WHAT IS NEEDED: Line by line, repeat the material below exactly and skip the images.

________________________________________

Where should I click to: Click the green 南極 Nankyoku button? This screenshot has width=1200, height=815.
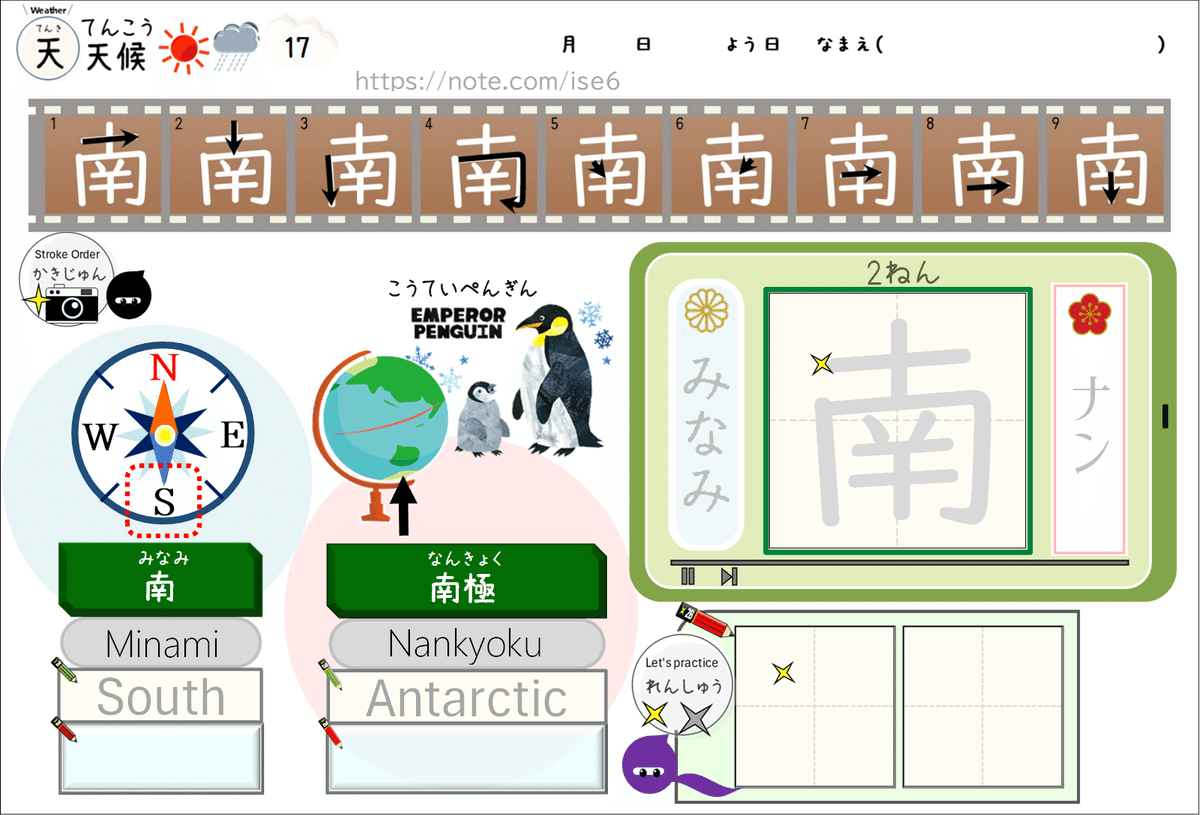pos(466,577)
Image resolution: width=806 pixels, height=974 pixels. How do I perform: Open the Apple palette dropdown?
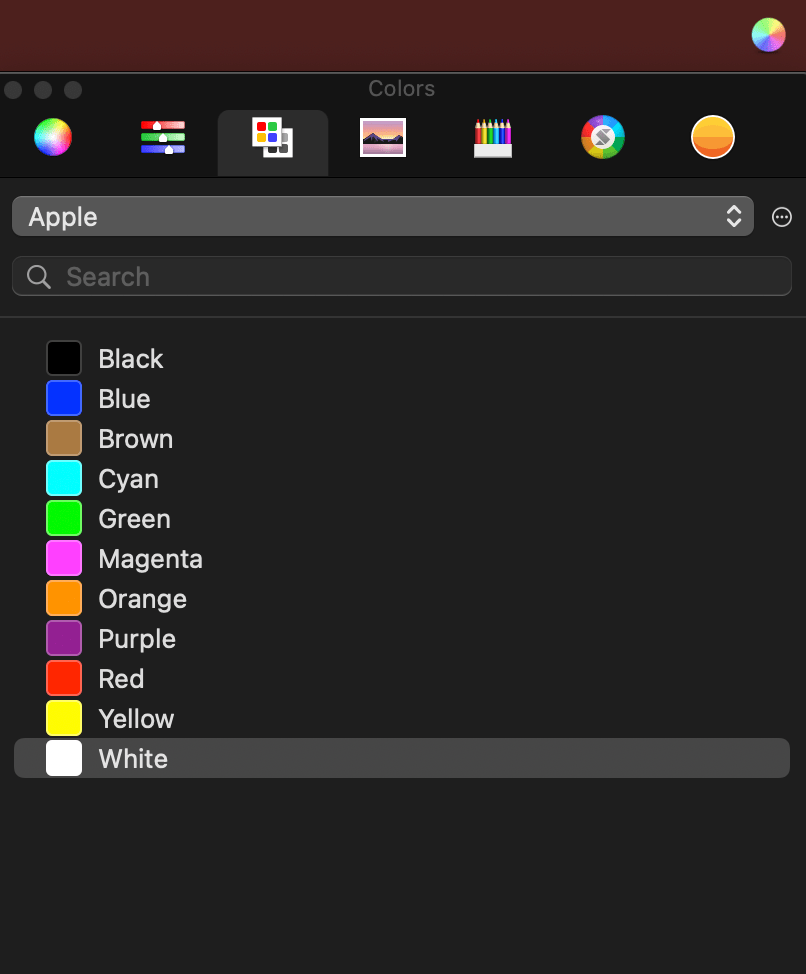click(x=382, y=216)
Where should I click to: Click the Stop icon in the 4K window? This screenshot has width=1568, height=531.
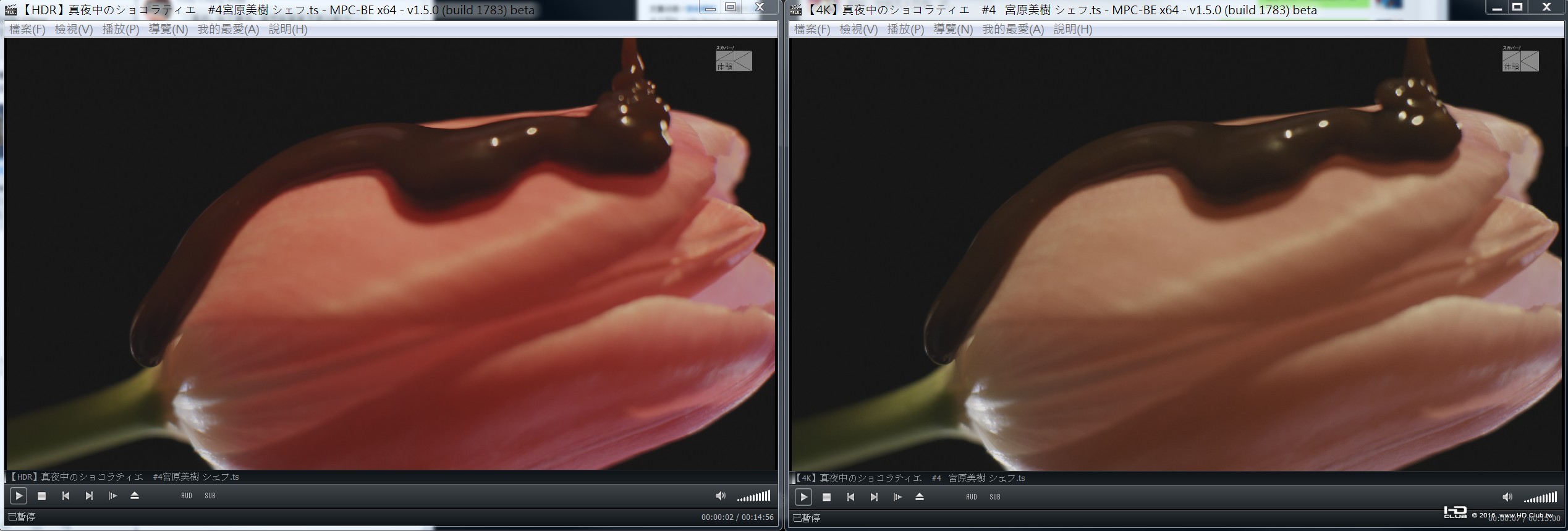pos(826,497)
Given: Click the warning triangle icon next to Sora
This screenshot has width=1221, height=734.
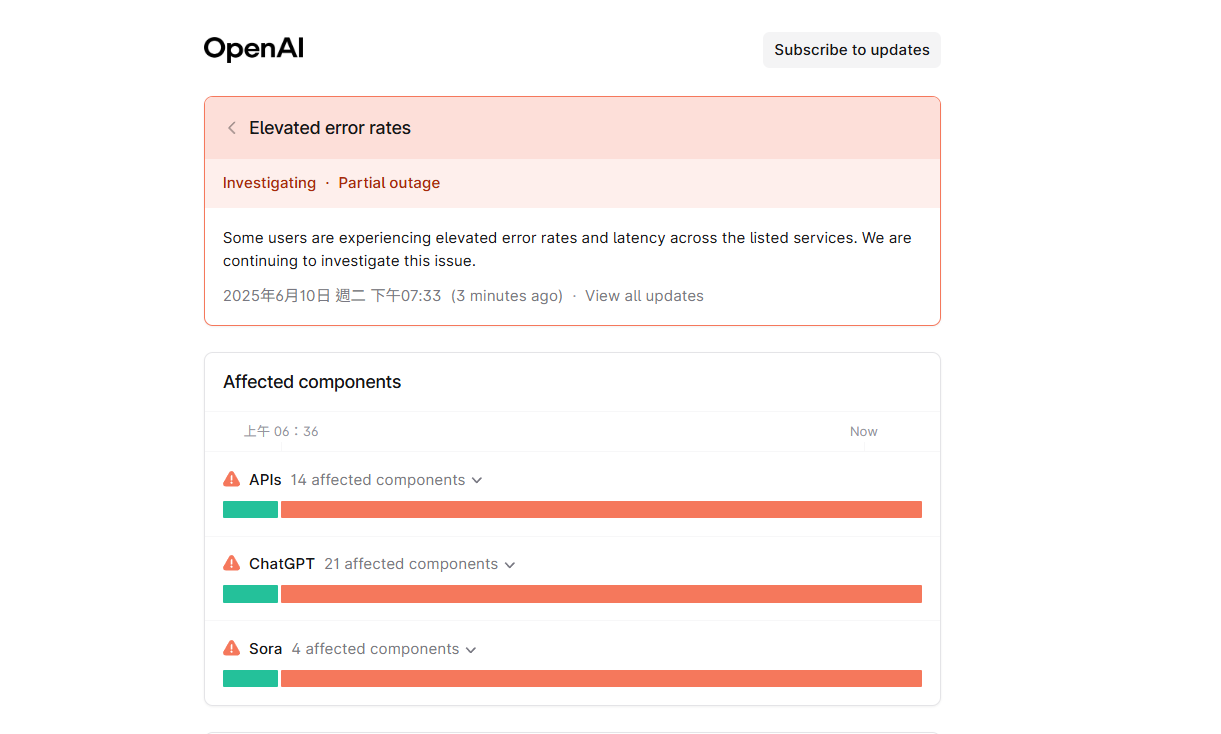Looking at the screenshot, I should click(232, 648).
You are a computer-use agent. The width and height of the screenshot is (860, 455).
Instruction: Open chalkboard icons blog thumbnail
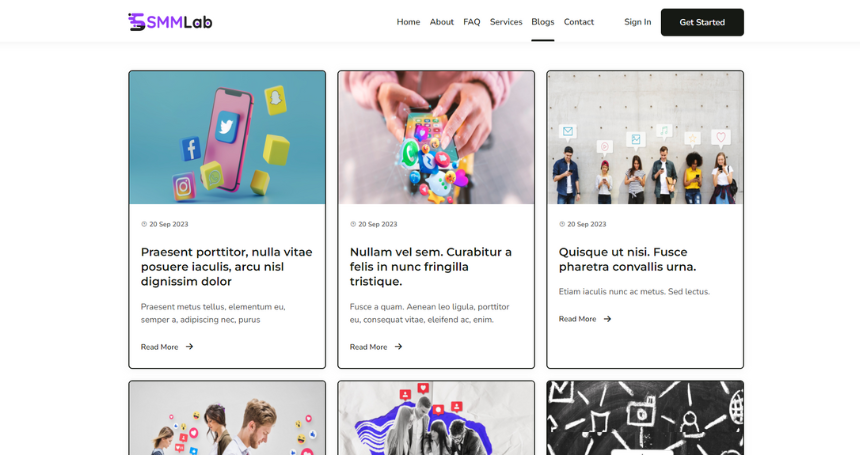click(645, 418)
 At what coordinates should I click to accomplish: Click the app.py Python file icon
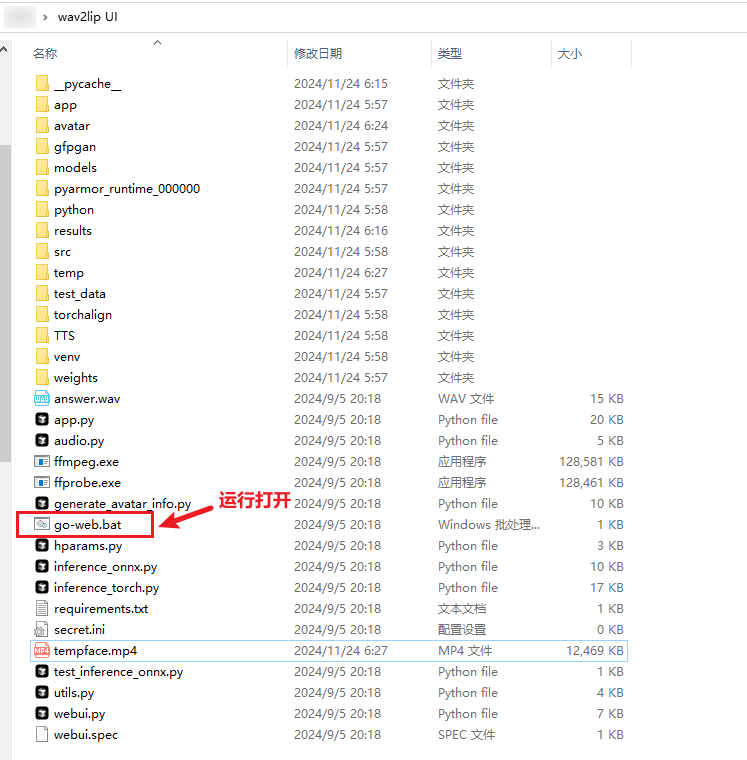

________________________________________

FINISHED EXERCISE:
Where should I click to: Click the green 南極 Nankyoku button? This screenshot has width=1200, height=815.
pos(466,577)
Image resolution: width=806 pixels, height=974 pixels. How do I perform: Open the Apple palette dropdown?
click(x=382, y=216)
Where should I click to: Click the Stop icon in the 4K window? This screenshot has width=1568, height=531.
pos(826,497)
Given: Click the warning triangle icon next to Sora
This screenshot has width=1221, height=734.
Looking at the screenshot, I should click(232, 648).
You are a computer-use agent. The width and height of the screenshot is (860, 455).
Instruction: Open chalkboard icons blog thumbnail
click(645, 418)
 At what coordinates should I click to accomplish: Click the app.py Python file icon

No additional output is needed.